Peter Ubel is the author of Sick to Debt: How Smarter Markets Lead to Better Care. He’s a professor of business, public policy, and medicine.
Is there a just-right model for health care somewhere?
The United Kingdom has a completely socialized, topdown system that works fairly well. Then there’s Germany, where the system is built on heavily regulated private insurance, and it meets their needs pretty well. There are lots of ways to get it right, though no system is perfect. The U.S. has found lots of ways to get it wrong.
You write about Germany, in the era of Bismarck, as an illustration of moral hazard—that is, how lowering the price of medical care can also lower the individual’s motivation to make smart decisions.
At the end of the nineteenth century, more and more Germans were moving from small farming communities to larger cities. If a farmer broke his wrist, his family and neighbors could take over his chores until he recovered. If a factory worker broke his wrist, he might face financial ruin. So a new law required large factories and professional guilds to care for employees’ financial needs when they were too sick to work—with an emphasis on lost wages rather than hospital bills. After the law, German workers became less likely to shrug off ailments. They called in sick at double the previous rate. And their illnesses lasted longer.
You don’t favor a free-market model that throws all the costs to society. You also don’t favor forcing consumers to choose only what they can afford to pay for.
The debt I’m talking about is in part the debt incurred by society when people demand more health care than they need or seek out care that is not worth the associated cost. I’m also concerned about personal debt for people with high out-of-pocket expenses. In 2006, 10 percent of American workers had plans that carried deductibles of $1,000 or more; ten years later, it was more than 50 percent. Much of this move toward high-deductible plans came from employers: As employers sought to reduce the cost of employee benefits, out-of-pocket rates soared.
You open the book with a story that illustrates the importance of physicianpatient conversations around costs.

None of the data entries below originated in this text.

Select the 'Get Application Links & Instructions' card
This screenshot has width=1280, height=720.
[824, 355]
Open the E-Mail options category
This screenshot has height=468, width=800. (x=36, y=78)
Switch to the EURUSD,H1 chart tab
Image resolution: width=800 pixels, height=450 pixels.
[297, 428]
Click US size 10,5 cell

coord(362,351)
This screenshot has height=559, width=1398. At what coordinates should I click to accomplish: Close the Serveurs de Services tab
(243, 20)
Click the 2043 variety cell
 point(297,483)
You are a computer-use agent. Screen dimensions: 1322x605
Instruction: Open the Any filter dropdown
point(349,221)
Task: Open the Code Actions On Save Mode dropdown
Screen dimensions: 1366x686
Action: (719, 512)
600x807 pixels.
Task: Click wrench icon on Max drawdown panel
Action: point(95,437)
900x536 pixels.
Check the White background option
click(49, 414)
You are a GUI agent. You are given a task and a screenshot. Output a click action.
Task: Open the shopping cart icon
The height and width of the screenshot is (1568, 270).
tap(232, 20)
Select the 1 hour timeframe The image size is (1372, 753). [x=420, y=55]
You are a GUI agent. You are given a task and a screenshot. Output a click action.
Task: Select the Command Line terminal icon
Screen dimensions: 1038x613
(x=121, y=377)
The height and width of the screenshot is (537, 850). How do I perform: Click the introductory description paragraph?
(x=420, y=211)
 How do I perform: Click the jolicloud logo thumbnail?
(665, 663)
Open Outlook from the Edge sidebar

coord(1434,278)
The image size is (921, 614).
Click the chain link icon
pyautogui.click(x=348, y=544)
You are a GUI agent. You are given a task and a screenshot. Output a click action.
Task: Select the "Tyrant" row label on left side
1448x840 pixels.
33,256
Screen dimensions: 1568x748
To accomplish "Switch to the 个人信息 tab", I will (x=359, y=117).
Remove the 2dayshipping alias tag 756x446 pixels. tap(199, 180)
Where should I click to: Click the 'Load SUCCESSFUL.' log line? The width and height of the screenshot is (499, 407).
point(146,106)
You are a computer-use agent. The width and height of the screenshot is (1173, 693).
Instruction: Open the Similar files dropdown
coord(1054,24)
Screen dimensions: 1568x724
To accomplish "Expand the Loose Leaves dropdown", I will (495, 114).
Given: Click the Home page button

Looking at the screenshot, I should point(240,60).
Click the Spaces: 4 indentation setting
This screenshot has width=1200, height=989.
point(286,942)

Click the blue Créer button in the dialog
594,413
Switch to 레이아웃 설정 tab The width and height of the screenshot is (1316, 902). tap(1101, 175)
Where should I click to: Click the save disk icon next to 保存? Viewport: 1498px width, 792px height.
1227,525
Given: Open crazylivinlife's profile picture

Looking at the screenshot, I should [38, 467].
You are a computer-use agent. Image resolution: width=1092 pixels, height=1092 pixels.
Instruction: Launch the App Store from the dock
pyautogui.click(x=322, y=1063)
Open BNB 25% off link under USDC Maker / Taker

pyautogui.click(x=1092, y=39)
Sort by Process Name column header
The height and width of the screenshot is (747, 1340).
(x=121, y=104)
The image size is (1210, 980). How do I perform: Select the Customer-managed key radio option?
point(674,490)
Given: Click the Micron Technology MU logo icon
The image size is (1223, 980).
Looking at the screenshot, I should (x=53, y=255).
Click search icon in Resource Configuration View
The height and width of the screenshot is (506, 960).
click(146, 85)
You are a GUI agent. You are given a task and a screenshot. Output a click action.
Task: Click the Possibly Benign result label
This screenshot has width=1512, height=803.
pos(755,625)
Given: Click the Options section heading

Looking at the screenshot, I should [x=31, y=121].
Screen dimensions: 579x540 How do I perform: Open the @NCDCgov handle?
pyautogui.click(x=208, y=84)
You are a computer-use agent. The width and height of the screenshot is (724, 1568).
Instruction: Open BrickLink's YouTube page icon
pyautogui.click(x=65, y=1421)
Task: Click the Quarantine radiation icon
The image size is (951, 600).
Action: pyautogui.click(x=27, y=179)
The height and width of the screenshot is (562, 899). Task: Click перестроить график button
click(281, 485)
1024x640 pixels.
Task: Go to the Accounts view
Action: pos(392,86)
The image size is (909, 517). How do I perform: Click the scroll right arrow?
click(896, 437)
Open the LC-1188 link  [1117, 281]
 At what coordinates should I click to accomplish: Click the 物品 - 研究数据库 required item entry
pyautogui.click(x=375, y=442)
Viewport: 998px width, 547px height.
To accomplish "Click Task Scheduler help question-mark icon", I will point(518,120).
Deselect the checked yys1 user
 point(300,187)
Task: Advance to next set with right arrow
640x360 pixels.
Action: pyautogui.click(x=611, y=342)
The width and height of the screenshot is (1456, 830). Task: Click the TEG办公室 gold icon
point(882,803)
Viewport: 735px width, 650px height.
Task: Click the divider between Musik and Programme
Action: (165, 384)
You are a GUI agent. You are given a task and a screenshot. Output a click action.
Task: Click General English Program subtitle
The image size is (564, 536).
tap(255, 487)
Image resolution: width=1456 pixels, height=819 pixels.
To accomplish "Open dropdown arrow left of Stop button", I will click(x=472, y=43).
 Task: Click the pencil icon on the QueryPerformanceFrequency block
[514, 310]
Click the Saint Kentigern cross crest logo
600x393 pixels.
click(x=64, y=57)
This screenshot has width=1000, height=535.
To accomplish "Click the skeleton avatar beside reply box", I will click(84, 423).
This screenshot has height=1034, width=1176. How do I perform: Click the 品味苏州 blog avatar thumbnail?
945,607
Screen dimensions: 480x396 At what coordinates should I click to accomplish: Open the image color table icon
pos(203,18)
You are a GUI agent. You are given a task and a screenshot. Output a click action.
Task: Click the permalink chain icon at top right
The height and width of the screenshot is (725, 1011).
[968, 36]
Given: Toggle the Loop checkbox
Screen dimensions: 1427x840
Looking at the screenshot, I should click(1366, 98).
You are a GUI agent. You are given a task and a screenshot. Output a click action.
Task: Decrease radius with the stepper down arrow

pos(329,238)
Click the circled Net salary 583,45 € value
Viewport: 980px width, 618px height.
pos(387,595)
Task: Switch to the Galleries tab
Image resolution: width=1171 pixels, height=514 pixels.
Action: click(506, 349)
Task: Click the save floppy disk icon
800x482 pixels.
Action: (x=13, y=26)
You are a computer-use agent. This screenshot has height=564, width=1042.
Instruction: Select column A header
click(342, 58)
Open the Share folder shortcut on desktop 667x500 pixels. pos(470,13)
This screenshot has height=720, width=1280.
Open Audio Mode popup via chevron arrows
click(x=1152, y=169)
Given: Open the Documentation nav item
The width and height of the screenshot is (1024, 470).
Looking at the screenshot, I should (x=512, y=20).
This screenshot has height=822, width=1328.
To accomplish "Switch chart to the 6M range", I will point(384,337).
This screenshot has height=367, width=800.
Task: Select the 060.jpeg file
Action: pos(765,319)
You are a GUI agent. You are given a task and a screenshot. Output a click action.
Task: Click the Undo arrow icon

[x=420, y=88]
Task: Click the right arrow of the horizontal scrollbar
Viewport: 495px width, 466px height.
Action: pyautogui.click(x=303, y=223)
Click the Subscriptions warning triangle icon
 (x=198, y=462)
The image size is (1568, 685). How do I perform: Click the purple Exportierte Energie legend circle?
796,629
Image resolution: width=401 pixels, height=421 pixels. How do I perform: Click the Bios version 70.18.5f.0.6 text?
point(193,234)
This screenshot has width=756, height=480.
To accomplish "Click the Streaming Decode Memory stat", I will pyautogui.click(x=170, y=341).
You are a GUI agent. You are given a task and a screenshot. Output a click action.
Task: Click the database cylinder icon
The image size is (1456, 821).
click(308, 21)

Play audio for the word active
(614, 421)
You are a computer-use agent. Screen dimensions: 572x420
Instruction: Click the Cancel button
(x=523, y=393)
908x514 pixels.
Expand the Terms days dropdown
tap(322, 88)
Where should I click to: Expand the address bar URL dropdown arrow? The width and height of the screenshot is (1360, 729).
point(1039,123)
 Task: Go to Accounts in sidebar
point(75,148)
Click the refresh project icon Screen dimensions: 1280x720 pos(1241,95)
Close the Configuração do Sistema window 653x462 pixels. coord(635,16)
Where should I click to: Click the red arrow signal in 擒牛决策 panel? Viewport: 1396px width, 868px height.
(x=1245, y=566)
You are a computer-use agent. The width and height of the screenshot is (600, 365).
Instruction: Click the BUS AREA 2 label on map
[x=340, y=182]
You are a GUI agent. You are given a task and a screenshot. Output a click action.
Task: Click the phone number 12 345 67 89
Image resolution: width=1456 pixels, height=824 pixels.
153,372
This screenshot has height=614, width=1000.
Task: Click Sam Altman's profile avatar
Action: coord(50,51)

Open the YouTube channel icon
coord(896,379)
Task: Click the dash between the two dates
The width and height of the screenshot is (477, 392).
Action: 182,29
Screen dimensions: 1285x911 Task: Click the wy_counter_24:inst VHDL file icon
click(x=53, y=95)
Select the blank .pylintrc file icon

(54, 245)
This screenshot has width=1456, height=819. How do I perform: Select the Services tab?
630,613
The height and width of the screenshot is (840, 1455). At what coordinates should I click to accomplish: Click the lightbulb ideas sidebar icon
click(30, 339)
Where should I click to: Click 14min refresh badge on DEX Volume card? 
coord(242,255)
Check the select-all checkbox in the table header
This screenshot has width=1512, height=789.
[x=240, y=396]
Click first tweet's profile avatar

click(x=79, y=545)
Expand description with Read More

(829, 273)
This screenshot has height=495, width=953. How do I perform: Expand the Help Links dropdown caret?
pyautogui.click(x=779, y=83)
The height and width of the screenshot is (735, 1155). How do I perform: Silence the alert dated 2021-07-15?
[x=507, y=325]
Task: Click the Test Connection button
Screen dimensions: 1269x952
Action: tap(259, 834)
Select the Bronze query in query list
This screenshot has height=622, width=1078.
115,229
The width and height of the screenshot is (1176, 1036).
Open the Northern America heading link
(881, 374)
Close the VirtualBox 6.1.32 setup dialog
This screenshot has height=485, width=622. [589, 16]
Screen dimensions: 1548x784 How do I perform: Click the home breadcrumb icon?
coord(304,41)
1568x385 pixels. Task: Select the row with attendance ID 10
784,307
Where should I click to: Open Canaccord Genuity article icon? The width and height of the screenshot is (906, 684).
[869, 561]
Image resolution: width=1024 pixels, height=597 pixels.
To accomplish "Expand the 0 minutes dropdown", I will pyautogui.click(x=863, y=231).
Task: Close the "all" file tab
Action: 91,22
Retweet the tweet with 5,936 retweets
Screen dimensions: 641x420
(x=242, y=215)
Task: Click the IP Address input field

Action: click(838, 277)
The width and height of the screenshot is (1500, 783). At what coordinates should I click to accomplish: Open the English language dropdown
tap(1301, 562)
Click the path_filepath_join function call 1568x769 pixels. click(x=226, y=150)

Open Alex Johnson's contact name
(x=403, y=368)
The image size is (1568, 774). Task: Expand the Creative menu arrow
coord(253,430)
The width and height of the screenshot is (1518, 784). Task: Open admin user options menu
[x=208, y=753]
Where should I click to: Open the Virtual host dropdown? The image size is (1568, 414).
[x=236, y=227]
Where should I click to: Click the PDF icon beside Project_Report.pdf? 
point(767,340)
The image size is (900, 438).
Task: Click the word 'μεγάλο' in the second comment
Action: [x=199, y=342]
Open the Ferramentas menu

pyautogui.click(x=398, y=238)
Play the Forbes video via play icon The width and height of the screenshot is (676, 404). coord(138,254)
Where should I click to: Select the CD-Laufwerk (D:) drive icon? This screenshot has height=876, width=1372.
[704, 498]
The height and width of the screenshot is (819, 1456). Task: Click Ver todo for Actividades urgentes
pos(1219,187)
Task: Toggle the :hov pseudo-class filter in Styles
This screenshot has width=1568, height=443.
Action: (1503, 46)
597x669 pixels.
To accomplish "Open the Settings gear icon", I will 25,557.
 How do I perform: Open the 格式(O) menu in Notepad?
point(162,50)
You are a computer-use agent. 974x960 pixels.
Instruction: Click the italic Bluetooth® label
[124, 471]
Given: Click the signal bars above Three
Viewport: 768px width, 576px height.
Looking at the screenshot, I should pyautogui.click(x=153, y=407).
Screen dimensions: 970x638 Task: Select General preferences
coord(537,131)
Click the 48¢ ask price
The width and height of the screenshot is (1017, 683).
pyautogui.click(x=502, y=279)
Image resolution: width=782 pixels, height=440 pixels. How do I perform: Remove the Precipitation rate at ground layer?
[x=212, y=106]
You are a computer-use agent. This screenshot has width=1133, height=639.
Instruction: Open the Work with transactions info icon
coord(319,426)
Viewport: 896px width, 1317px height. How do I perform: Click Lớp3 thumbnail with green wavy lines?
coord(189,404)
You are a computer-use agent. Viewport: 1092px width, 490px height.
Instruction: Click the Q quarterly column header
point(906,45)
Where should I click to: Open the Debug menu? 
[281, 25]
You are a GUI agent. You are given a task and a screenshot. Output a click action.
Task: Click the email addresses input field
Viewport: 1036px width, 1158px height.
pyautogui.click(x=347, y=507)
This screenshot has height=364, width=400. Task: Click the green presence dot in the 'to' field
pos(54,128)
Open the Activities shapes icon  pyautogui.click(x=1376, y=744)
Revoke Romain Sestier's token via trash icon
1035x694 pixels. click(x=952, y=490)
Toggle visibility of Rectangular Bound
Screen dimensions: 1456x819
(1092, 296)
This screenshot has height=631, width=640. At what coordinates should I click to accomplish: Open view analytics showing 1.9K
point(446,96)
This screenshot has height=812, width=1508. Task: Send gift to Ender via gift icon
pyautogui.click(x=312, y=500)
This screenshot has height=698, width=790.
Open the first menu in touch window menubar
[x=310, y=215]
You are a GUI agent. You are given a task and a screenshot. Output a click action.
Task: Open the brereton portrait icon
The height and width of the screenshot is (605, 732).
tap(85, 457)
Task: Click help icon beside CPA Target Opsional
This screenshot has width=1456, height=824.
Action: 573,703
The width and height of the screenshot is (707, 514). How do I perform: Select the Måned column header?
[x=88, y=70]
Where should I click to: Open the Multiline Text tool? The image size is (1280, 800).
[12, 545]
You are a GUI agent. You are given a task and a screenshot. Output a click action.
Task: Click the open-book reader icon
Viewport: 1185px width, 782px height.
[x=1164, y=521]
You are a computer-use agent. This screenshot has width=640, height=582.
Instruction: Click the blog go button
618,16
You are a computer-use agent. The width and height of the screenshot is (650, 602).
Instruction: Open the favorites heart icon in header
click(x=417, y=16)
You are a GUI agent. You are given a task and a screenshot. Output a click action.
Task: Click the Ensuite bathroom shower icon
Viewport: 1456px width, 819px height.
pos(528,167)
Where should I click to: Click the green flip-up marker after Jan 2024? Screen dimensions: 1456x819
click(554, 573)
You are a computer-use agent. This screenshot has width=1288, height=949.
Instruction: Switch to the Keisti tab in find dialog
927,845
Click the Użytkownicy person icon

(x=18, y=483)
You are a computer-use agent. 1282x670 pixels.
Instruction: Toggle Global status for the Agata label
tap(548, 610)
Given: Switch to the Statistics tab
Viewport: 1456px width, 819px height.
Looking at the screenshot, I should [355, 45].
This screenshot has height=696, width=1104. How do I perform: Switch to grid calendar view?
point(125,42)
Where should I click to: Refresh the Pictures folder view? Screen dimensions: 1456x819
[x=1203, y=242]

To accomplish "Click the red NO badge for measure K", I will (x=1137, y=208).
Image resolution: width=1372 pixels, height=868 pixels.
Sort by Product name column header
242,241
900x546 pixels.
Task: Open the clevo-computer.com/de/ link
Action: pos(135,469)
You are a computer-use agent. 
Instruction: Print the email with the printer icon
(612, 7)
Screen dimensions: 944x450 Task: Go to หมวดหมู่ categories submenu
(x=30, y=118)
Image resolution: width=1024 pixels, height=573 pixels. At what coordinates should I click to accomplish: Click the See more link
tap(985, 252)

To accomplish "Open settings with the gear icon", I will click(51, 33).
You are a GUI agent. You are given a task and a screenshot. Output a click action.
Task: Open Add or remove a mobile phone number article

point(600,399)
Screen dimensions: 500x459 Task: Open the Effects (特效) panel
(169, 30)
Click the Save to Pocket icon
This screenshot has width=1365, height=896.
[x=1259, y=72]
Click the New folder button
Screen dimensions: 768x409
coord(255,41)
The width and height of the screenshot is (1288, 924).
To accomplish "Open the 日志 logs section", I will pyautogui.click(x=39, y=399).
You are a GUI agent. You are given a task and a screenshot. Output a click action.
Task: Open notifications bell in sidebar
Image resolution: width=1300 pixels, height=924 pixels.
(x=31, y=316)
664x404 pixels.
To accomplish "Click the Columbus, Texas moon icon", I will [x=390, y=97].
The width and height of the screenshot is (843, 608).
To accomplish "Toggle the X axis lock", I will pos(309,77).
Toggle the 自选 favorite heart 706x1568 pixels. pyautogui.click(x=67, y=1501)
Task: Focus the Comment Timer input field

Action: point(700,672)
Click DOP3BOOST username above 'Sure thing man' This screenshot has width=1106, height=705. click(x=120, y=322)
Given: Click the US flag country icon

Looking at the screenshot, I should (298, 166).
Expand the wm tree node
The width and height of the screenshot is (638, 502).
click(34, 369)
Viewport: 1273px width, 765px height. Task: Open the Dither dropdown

A thirty-nine-year-old guy receives chemotherapy to shrink a tumor. When they get him to surgery, they find the cancer has spread from his colon to his liver. His Duke oncologist says, “Why don’t we put you back on the chemotherapy that shrank the original tumor?” At which point the patient says, “I can’t do that. I went bankrupt paying from the first round.” Intravenous therapy rather than a pill would have cost the patient next to nothing. The oncologist thought it would be more convenient for the patient to take a pill. He didn’t realize such convenience was bankrupting his patient.
Don’t incentives sometimes play out in just the wrong way in health care?
There are some things that are really expensive and are life-altering. Why should you be unable to afford that? If some treatment or medication is priced high but brings a lot of benefits, that should be affordable for the patient. If it’s priced high and brings almost no benefits, I’d like to see the patient pay for most of that.
How do your fellow physicians feel about the health-care system in its current form?
We have record-high levels of burnout among physicians; in some specialties, the majority of physicians report being burned out. Some of these reimbursement models force them to spend more time tracking every decision than listening to their patients. Or they feel compelled to prescribe overly expensive medicines, because that’s how their clinic pays its bills. Most of us enter the medical profession to interact with people at some of the most meaningful moments. Those meaningful moments can’t be reduced to a twelve-minute office visit.